Da mandioca a farinha - termos do vocabulário dos agricultores do noroeste cearense

Detalhes bibliográficos
Ano de defesa: 2018
Autor(a) principal: Muniz, Mário Junglas
Orientador(a): Não Informado pela instituição
Banca de defesa: Não Informado pela instituição
Tipo de documento: Tese
Tipo de acesso: Acesso aberto
Idioma: por
Instituição de defesa: Não Informado pela instituição
Programa de Pós-Graduação: Não Informado pela instituição
Departamento: Não Informado pela instituição
País: Não Informado pela instituição
Palavras-chave em Português:
Link de acesso: http://www.repositorio.ufc.br/handle/riufc/40087
Resumo: This work presents a research about the brands that characterize the dialectal traits in the cultivation of cassava rural producers specialty lexicon in northwest meso-region of state of Ceará (Brazil), as support for the elaboration of a monolingual electronic glossary, with a socioterminological basis of the Brazilian variant of the Portuguese Language. The research is part of the study of the lexicon and the language term of specificity with respect to its theoretical and methodological basis involving areas such as lexicology, lexicography, terminology, terminography, ethnolinguistics, sociolinguistics, dialectology, phonology and corpus linguistics. We use works based on the areas already listed with a theoretical and methodological support of authors such as Aubert (2001), Barbosa (1989, 1990, 1991, 1994, 1996, 2005), Biderman (1984, 2001, 2006), Borba (2003), Cabré (1993, 2002), Faulstich (1995, 2006), Gaudin (1993), Krieger-Finatto (2004), Rodrigues (2015), and others. The research is qualitative and quantitative, with an ethnodialetological and sociolinguistic approach made with 40 socio-professionals, who are natives of the researched locality, and have worked all their lives in the cultivation of cassava activity.
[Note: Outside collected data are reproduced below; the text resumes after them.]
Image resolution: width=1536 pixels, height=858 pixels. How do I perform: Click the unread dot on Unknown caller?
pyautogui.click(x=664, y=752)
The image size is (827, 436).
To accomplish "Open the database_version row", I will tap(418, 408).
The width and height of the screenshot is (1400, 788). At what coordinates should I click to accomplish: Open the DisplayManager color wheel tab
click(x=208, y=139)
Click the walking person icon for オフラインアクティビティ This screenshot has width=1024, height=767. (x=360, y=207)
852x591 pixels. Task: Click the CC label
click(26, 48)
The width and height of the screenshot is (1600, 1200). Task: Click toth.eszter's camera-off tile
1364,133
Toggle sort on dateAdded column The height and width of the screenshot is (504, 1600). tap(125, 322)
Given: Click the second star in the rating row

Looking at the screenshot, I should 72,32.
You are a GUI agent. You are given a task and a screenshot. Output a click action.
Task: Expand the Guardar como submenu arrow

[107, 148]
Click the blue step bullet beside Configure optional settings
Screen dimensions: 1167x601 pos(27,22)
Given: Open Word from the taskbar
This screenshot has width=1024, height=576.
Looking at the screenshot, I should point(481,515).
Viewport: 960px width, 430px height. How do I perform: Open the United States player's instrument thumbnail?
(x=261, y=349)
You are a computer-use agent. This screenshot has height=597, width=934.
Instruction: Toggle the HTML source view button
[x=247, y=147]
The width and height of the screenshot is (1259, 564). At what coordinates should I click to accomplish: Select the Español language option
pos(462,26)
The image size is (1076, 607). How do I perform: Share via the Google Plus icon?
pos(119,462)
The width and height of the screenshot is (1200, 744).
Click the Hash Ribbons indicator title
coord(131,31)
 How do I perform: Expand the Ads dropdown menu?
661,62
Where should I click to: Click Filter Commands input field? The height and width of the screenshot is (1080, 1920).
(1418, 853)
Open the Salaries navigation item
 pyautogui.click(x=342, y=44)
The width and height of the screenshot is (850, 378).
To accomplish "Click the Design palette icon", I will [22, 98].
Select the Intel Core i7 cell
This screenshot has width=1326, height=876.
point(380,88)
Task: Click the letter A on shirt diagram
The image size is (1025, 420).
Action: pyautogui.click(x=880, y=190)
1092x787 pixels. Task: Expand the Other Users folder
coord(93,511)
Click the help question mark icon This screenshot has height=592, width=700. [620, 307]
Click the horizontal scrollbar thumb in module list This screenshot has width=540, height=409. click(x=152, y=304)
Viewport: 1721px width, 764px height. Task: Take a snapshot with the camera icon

We selected five research areas (plantation, transport, processing, marketing and transportation) for field research and investigated the dialectal traits of informants documented in oral interviews, transcribed and processed in computer programs, and due methodological inquiries were made and theoretical, form the database of the Regional Glossary of Mandioculture composed of 1,550 entries.